[[ Task data, beginning ]]

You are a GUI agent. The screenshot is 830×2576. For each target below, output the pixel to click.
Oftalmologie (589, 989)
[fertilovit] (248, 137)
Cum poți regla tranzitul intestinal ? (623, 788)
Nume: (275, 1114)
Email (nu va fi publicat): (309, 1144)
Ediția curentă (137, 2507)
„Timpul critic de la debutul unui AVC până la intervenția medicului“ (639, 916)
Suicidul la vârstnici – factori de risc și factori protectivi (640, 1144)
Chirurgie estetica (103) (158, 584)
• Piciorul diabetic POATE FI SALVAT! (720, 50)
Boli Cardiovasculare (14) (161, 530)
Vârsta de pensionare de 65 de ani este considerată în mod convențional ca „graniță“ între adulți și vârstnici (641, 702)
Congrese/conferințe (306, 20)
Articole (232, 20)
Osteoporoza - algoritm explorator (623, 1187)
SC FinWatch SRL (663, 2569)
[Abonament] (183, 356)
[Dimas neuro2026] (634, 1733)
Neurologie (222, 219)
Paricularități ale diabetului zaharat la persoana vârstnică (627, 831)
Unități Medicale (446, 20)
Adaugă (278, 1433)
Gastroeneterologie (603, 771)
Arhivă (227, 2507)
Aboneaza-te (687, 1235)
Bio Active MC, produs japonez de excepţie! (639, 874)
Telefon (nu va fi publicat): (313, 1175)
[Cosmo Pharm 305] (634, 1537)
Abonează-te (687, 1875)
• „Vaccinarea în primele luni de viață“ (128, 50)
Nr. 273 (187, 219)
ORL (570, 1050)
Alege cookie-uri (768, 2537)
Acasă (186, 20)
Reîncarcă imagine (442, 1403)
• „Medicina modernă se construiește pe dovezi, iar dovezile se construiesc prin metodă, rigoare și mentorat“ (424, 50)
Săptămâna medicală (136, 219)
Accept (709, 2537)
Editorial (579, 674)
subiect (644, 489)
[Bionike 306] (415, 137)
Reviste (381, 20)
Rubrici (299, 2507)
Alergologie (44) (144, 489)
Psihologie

[[ Task data, end ]]

Activity: Once the line with "Telefon (nu va fi publicat): (313, 1175)" is found, write out that line and every one after it through the last line of the records, exactly and with nothing else.

Answer to the problem:
Telefon (nu va fi publicat): (313, 1175)
[Cosmo Pharm 305] (634, 1537)
Abonează-te (687, 1875)
• „Vaccinarea în primele luni de viață“ (128, 50)
Nr. 273 (187, 219)
ORL (570, 1050)
Alege cookie-uri (768, 2537)
Acasă (186, 20)
Reîncarcă imagine (442, 1403)
• „Medicina modernă se construiește pe dovezi, iar dovezile se construiesc prin metodă, rigoare și mentorat“ (424, 50)
Săptămâna medicală (136, 219)
Accept (709, 2537)
Editorial (579, 674)
subiect (644, 489)
[Bionike 306] (415, 137)
Reviste (381, 20)
Rubrici (299, 2507)
Alergologie (44) (144, 489)
Psihologie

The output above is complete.